On Tue, 08 Jan 2013 04:07:08 -0500, Terry Reedy wrote:

>> But that is not fitting a line by eye, which is what I am talking
>> about.
> 
> With the line constrained to go through 0,0 a line eyeballed with a 
> clear ruler could easily be better than either regression line, as a
> human will tend to minimize the deviations *perpendicular to the line*,
> which is the proper thing to do (assuming both variables are measured
> in the same units).

It is conventional to talk about "residuals" rather than deviations.

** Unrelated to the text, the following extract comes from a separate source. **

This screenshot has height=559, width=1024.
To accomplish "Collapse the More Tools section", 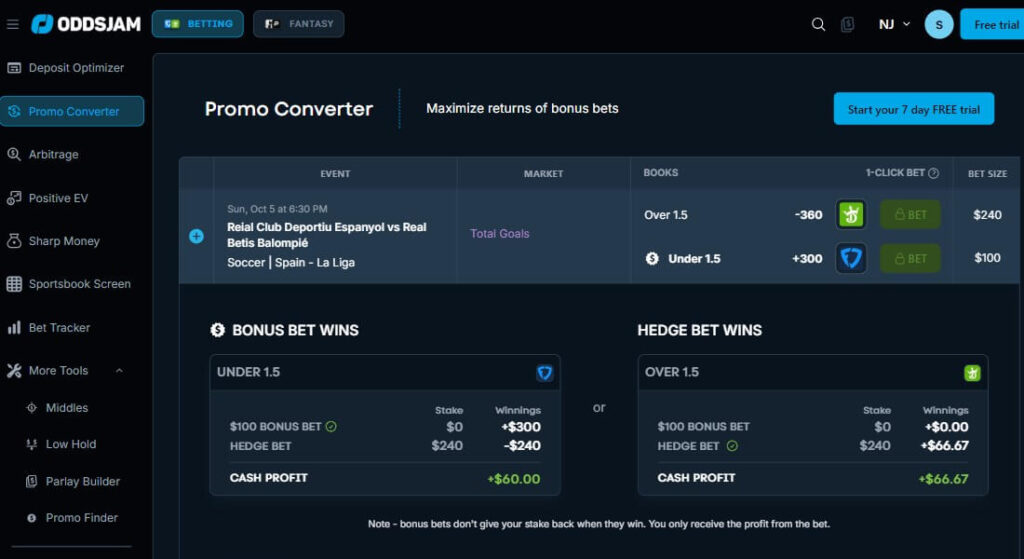I will (x=119, y=371).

And it could even more easily be worse than a regression line. And since 
eyeballing is entirely subjective and impossible to objectively verify, 
the line that you claim minimizes the residuals might be very different 
from the line that I claim minimizes the residuals, and no way to decide 
between the two claims.

In any case, there is a technique for working out ordinary least squares 
(OLS) linear regression using perpendicular offsets rather than vertical 
offsets:

http://mathworld.wolfram.com/LeastSquaresFittingPerpendicularOffsets.html

but in general, if you have to care about errors in the dependent 
variable, you're better off using a more powerful technique than just OLS.

The point I keep making, that everybody seems to be ignoring, is that 
eyeballing a line of best fit is subjective, unreliable and impossible to 
verify. How could I check that the line you say is the "best fit" 
actually *is* the *best fit* for the given data, given that you picked 
that line by eye? Chances are good that if you came back to the data a 
month later, you'd pick a different line!

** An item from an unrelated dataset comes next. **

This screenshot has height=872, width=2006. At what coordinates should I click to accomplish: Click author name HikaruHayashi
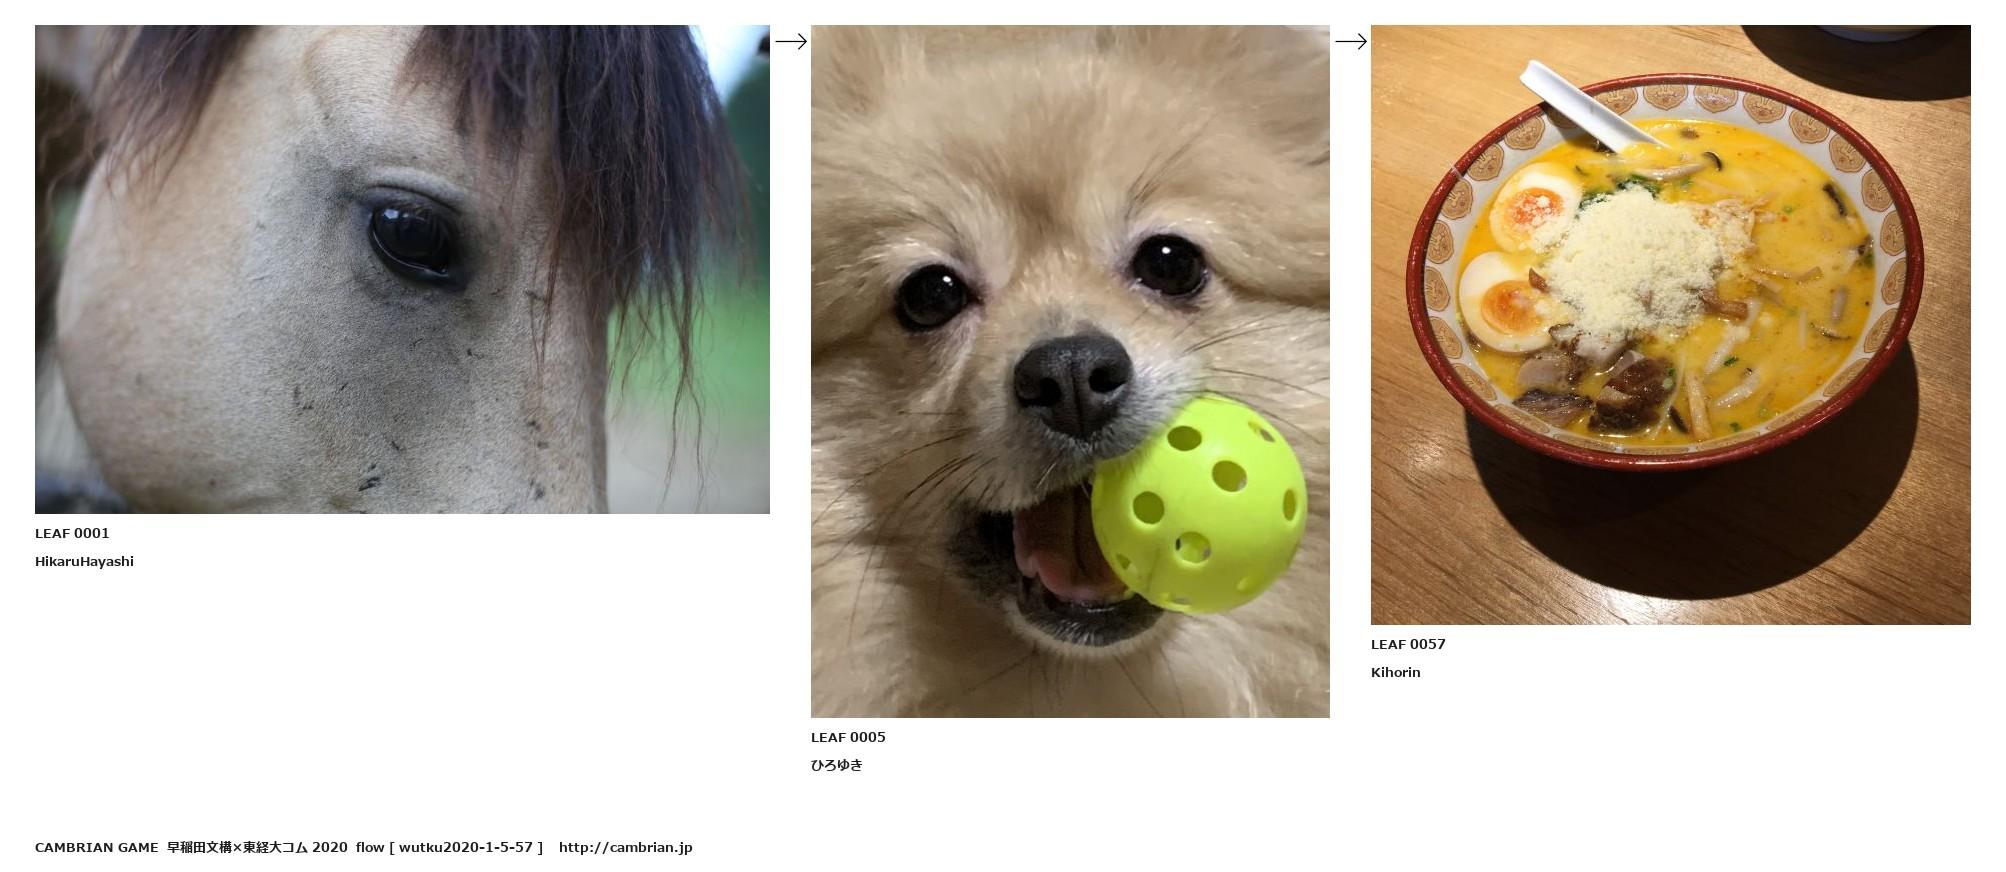tap(84, 561)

As I have said, eyeballing a line is fine for rough back of the envelope 
type calculations, where you only care that you have a line pointing more 
or less in the right direction. But for anything where accuracy is 
required, line fitting by eye is down in the pits of things not to do, 
right next to "making up the answers you prefer".

-- 
Steven

[toc] | [prev] | [next] | [standalone]

#36430 — Re: [Offtopic] Line fitting [was Re: Numpy outlier removal]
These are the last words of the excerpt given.